-------- 阅读材料 --------

UVA 11402 - Ahoy, Pirates!

题目链接

题意:总的来说意思就是给一个01串,然后有3种操作
1、把一个区间变成1
2、把一个区间变成0
3、把一个区间翻转(0变1,1变0)

思路:线段树搞,开一个延迟标记当前操作即可,注意几种状态间的转变方式即可

代码:

#include <cstdio>
#include <cstring>
#include <algorithm>
using namespace std;

#define INF 0x3f3f3f3f
#define lson(x) ((x<<1)+1)
#define rson(x) ((x<<1)+2)

const int N = 1100005;

int t, s[N], n, sn;
char str[55];

struct Node {
    int l, r, b, flag;
    Node() {}
    Node(int l, int r) {
	this->l = l; this->r = r;
	b = flag = 0;
    }
    int len() {
	return r - l + 1;
    }
} node[4 * N];

void pushup(int x) {
    node[x].b = node[lson(x)].b + node[rson(x)].b;
}

void build(int l, int r, int x = 0) {
    node[x] = Node(l, r);
    if (l == r) {
	node[x].b = s[l];
	return;
    }
    int mid = (node[x].l + node[x].r) / 2;
    build(l, mid, lson(x));
    build(mid + 1, r, rson(x));
    pushup(x);
}

void init() {
    scanf("%d", &n);
    sn = 0;
    while (n--) {
	int num;
	scanf("%d", &num);
	scanf("%s", str);
	int len = strlen(str);
	while (num--) {
	    for (int i = 0; i < len; i++)
		s[sn++] = str[i] - '0';
	}
    }
    build(0, sn - 1);
}

//0不变,1黑,2白,3翻转
int getS(int a, int b) {
    if (a == 3 && b == 3) return 0;
    if (a == 3 && b == 1) return 2;
    if (a == 3 && b == 2) return 1;
    if (a == 3 && b == 0) return 3;
    if (a == 2) return 2;
    if (a == 1) return 1;
    return 0;
}

void pushdown(int x) {
    if (node[x].flag) {
	int ls = getS(node[x].flag, node[lson(x)].flag);
	node[lson(x)].flag = ls;
	if (node[x].flag == 2) node[lson(x)].b = 0;
	if (node[x].flag == 1) node[lson(x)].b = node[lson(x)].len();
	if (node[x].flag == 3) node[lson(x)].b = node[lson(x)].len() - node[lson(x)].b;
	int rs = getS(node[x].flag, node[rson(x)].flag);
	node[rson(x)].flag = rs;
	if (node[x].flag == 2) node[rson(x)].b = 0;
	if (node[x].flag == 1) node[rson(x)].b = node[rson(x)].len();
	if (node[x].flag == 3) node[rson(x)].b = node[rson(x)].len() - node[rson(x)].b;
	node[x].flag = 0;
    }
}

void set(int l, int r, int v, int x = 0) {
    if (node[x].l >= l && node[x].r <= r) {
	int ts = getS(v, node[x].flag);
	if (v == 1)

-------- 提供数据 --------

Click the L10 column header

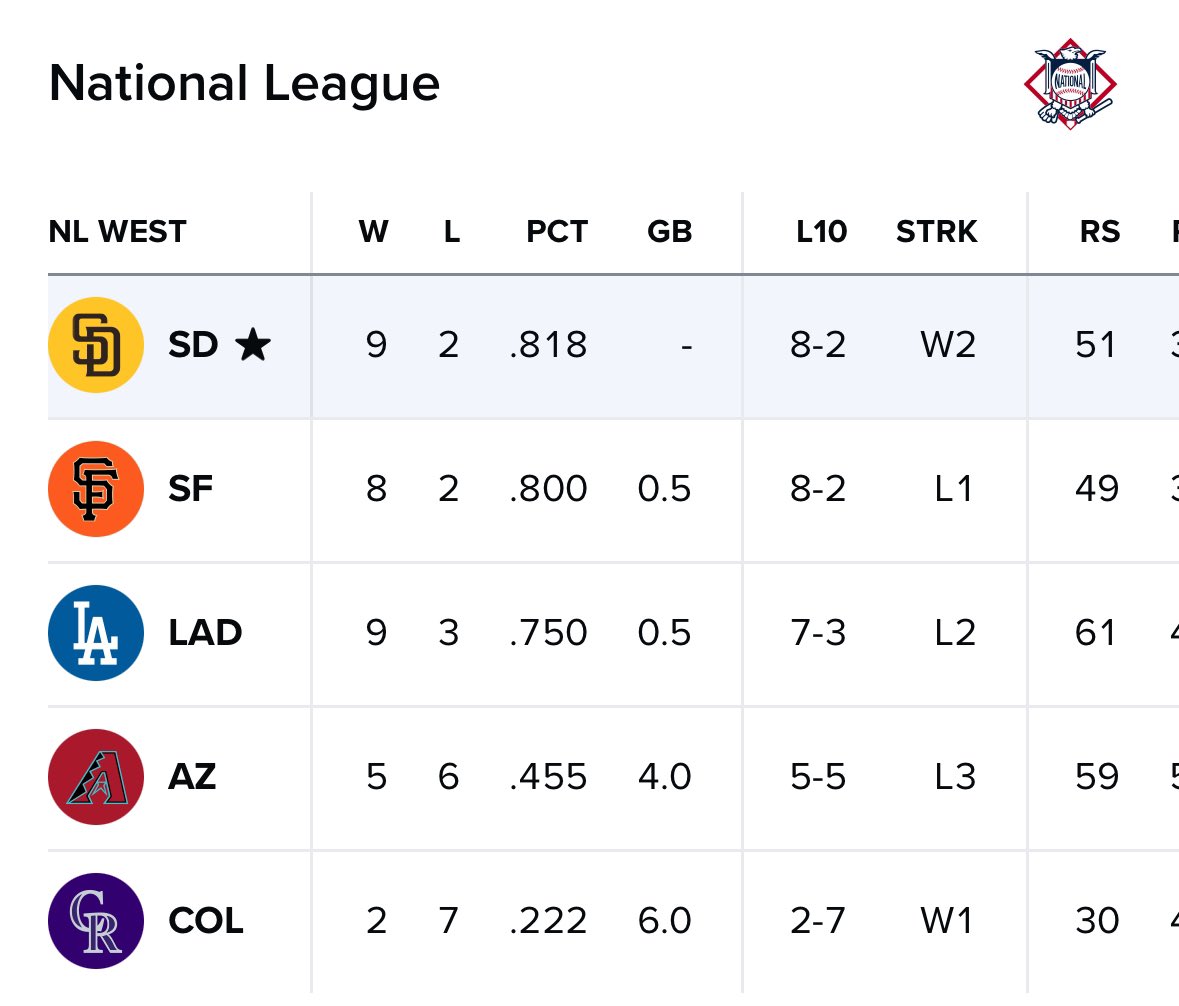click(821, 232)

--------

§ **执行任务**: 请续写这篇 UVA 11402 题解，从最后一行代码之后接着写下去。 上面的清单取自另一来源。

§ **书面回答**:
	    node[x].b = node[x].len();
	else if (v == 2)
	    node[x].b = 0;
	else
	    node[x].b = node[x].len() - node[x].b;
	node[x].flag = ts;
	return;
    }
    pushdown(x);
    int mid = (node[x].l + node[x].r) / 2;
    if (l <= mid) set(l, r, v, lson(x));
    if (r > mid) set(l, r, v, rson(x));
    pushup(x);
}

int S(int l, int r, int x = 0) {
    if (node[x].l >= l && node[x].r <= r)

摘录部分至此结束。